Hay muchas cosas sencillas y simples que siempre pasan inadvertidas. Algunos kilómetros más allá de Oaxaca, México, tuvimos la fortuna de conocer una amplia y tradicional hacienda mezcalera, cuya gran bonanza productiva fue en los años setentas del siglo pasado. Se dice que la palabra mezcal deviene su origen de una palabra náhuatl que significa “agave cocido al horno”. Esta hacienda ha incorporado nuevos elementos para mejorar la elaboración del destilado de agave, pero conservando en esencia el sistema aprendido de sus antepasados de años atrás. El mezcal tiene un sabor suave y complejo, con un olor característico, la ventaja es que no produce resaca, nos decía al parecer con conocimiento de causa don José, encargado del proceso de la molienda desde hace dieciséis años. Al cabo de un extenso recorrido por el lugar desde el corte del agave, apilado de la piña, cocimiento, molienda, fermentación, destilación, para concluir nuestro recorrido en la planta de envasado. Ya íbamos de salida cuando a lo lejos con sombrero en mano don José nos hacía señas, gritó:
“No se vayan, los invito a mi casa donde tengo un “reposado” pa´que lo prueben”. Amablemente nos dijo don José. No se moleste señor, ya nos retiramos, le dije. “No me desprecien, para mi es gusto llevarlos a conocer mi jacal”. La invitación de don José nos pareció sincera y desprendida, al cabo de unos instantes aceptamos aquella generosa invitación, no sin antes mirar de soslayo a mis compañeros, quienes aprobaron la idea. Con los años el deseo por conversar con gente trabajadora, humilde y sencilla se vuelve interesante. De inmediato hizo parar la mula del círculo de la molienda. Minutos después ya caminábamos con rumbo a su casa.
¡Vieja vengo con unos amigos!, gritó un poco antes de llegar a aquella humilde vivienda, pero con un tejaban de palma envidiable que daba una agradable sombra y un seductor olor a tierra mojada. La señora salió a recibirnos secándose las manos en su delantal, “pasen esta es su casa, mi nombre es Juanita”, nos dijo de la manera más cortes posible.

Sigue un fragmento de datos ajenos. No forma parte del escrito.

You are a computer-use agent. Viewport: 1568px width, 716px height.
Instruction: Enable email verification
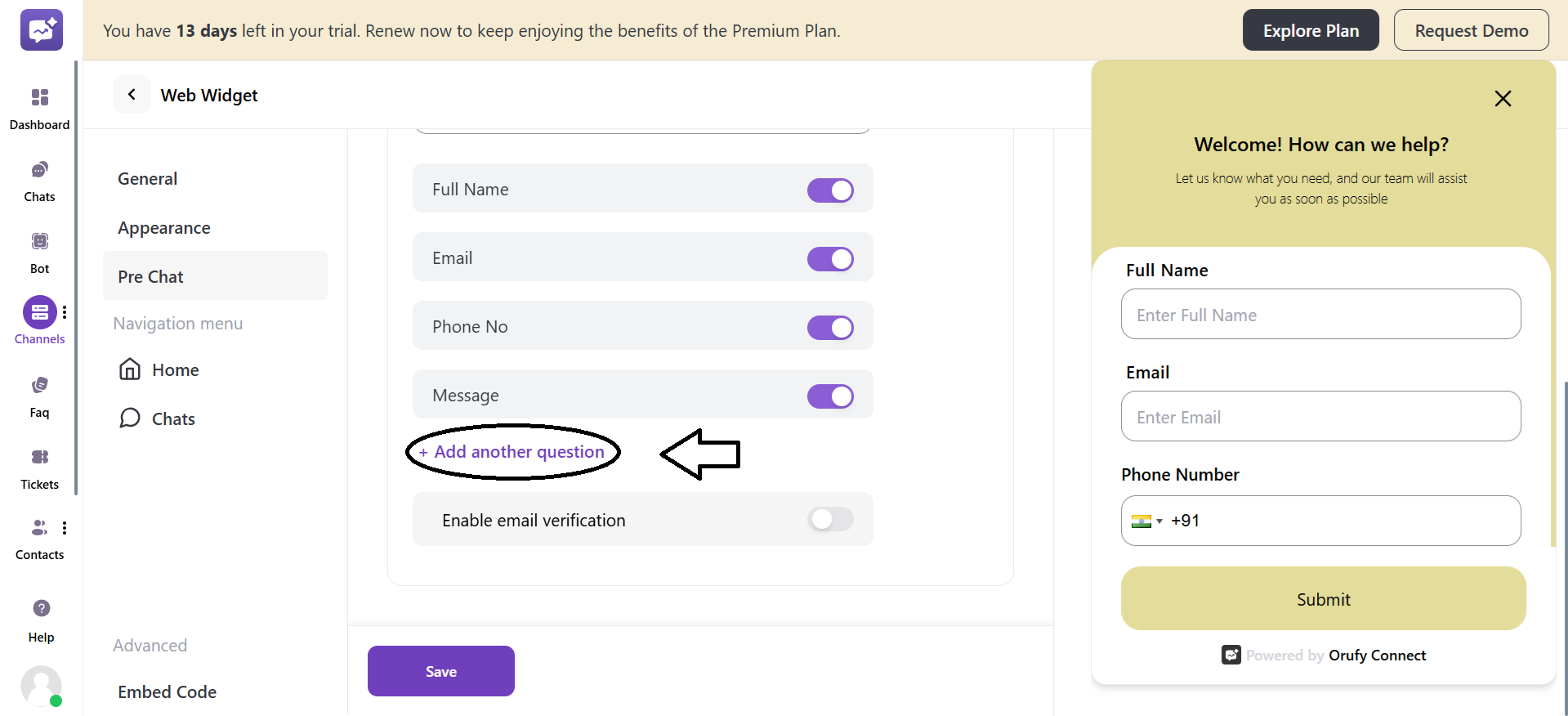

Ya cómodamente sentados bajo el tejaban, don José nos dijo que tenía setenta y dos años, con una mirada risueña y melancólica, nos contó que aquí en su tierra cuando el sol se está poniendo y está por ocultarse en un sitio montañoso, es una delicia ver como el cielo se va vistiendo de distintos colores, y las nubes se tornan rojas, azules y amarillas. También nos platicó de la hacienda, del tamaño de la misma, sobre su época de bonanza y de la cantidad de trabajadores que tenía en aquellos años, de su producción y comercialización, de don José también escuchamos las jugosas anécdotas del pueblo. Se fue el tiempo como aire entre los dedos. En un momento, me atrajo el olor de la leña que salía del fogón, para mi sorpresa, era una enorme cocina oaxaqueña en donde colgaban pocillos, hervidores, sartenes, platos, cucharas y cucharones de peltre. Cazuelas. Los sencillos Jarros de barro, el imprescindible Molcajete instrumento de la cocina mexicana. El autóctono Metate de roca volcánica en el piso que la señora Juanita estaba usando para preparar unas exquisitas tortillas de maíz, y las enormes hornillas de carbón. Una estufa de hierro forjado de leña, todo ello impregnado de un exquisito olor a leña. Era evidente que Juanita nos estaba preparando algo para comer. Desde entonces no he vuelto a probar frijoles de la olla más ricos acompañados con una sabrosa salsa de tomate y chile verde. Hubo un momento en que tomé un puñado de tierra que se encontraba bajo mis pies y la olí. Todo esto me hizo recordar mi infancia en la casa de mis abuelos en donde alguna vez todos mis hermanos fuimos felices. Para corresponder a esta enorme hospitalidad, al momento de partir obsequiamos a don José y su señora un par de ollas de barro negro que habíamos comprado en Coyotepec, así como una vajilla de barro verde de Santa María Atzompa. Y quedamos todos felices después de hablar del mezcal, de olvidados utensilios de cocina, de la amistad, y de la vida.